This can lead to inappropriate and inequitable health care for those suffering from Parkinson's, a common nervous system disorder, particularly in the elderly, with some 50,000 new cases reported in the U.S. each year.

"Practitioners need to better understand the complexities of this disease, and ensure that their own personal cultural biases do not impact their treatment of patients," said lead author Linda Tickle-Degnen, Ph.D., chair of the Department of Occupational Therapy in the Graduate School of Arts and Sciences at Tufts.

In research published in the July issue of the journal of Social Science & Medicine, 284 American and Taiwanese healthcare practitioners were evaluated on their responses to videotaped interviews of 24 American and Taiwanese women and men with Parkinson's disease.

The patients had varying degrees of "facial masking," a condition in which the face loses the ability to change expression, creating an appearance of apathy or social disengagement. Practitioners judged the patients on four psychological attributes: sociability, cognitive competence, depression and social supportiveness.

"We know from previous research that facial masking is stigmatizing, but those findings were limited by being conducted in western cultures with mostly whites. Very little investigation has been done on the effect of socio-cultural assumptions and the impact on health care," said Tickle-Degnen.

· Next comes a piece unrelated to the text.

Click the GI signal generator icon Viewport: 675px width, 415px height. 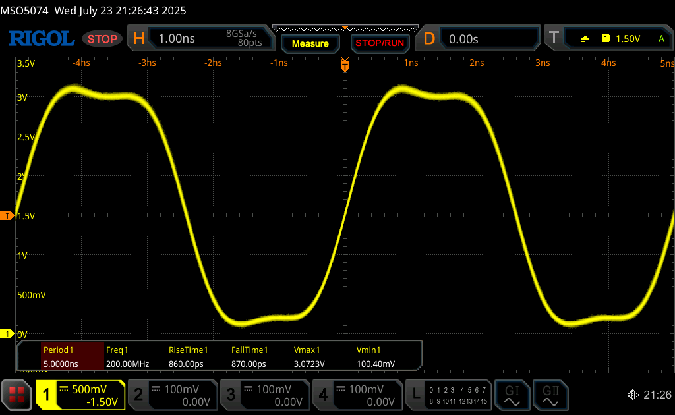pyautogui.click(x=512, y=395)
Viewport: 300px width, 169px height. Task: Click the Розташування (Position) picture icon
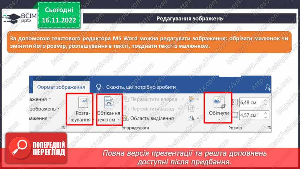click(83, 102)
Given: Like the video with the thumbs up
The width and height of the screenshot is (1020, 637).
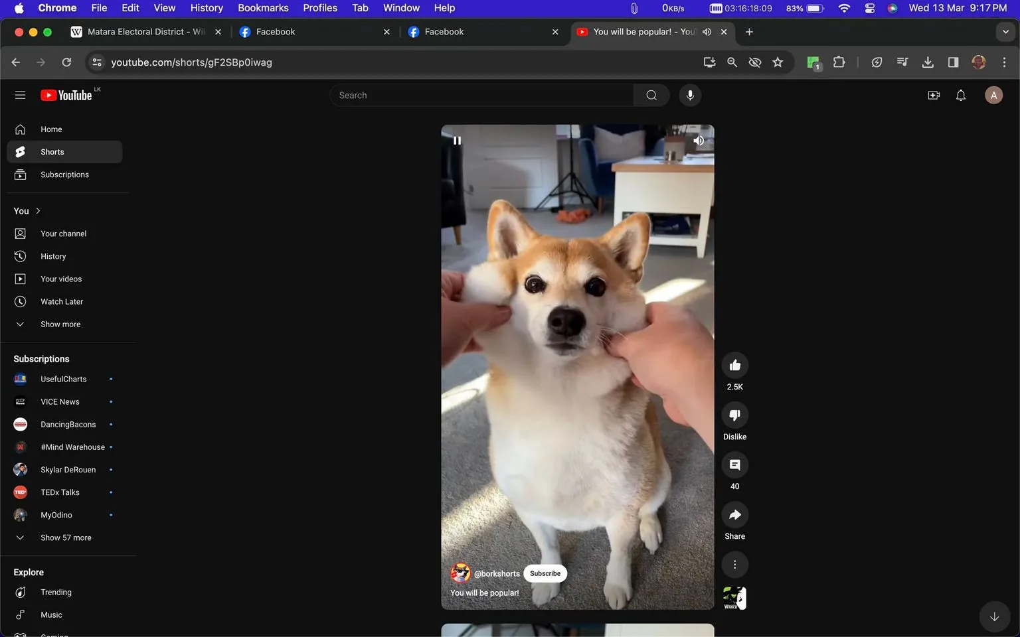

"Our research found that despite their neurological expertise, practitioners had negatively biased impressions of people with higher masking and those biases were notably more pronounced when facial masking clashed with cultural, ethnic and gender expectations," Tickle-Degnen continued. "Health care professionals need to let go of their reliance on the unresponsive face and pay greater attention to what patients and family members tell them as well as to other cues."

Assumptions Differ for Asians and Westerners

While practitioners in both countries judged patients with higher masking to be more depressed and less sociable overall, the same health symptom yielded varying health care judgments depending on the ethnicity and gender of the patients.

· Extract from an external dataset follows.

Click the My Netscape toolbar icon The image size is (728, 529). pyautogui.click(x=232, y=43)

Practitioners were more biased by facial masking when judging the sociability of the American patients. Similarly, American practitioners' judgments of patient sociability were more negatively biased in response to masking than were those of Taiwanese practitioners.

In contrast, practitioners were more biased by masking when judging the cognitive competence and social supportiveness of the Taiwanese patients. Taiwanese practitioners' judgments of patient cognitive competence were more negatively biased in response to masking than were those of American practitioners.

Gender stereotypes also played a role in the practitioners' judgments. The stigmatizing effect of facial masking was more pronounced in response to women, particularly Americans, than to men in both countries.

The researchers chose to study Taiwanese and American cultures because of their markedly differing views of the social self in the world. East Asians are expected to strive more for intellectual achievement, and to be less extroverted and less expressive, while Americans are expected to be more outgoing and socially expressive.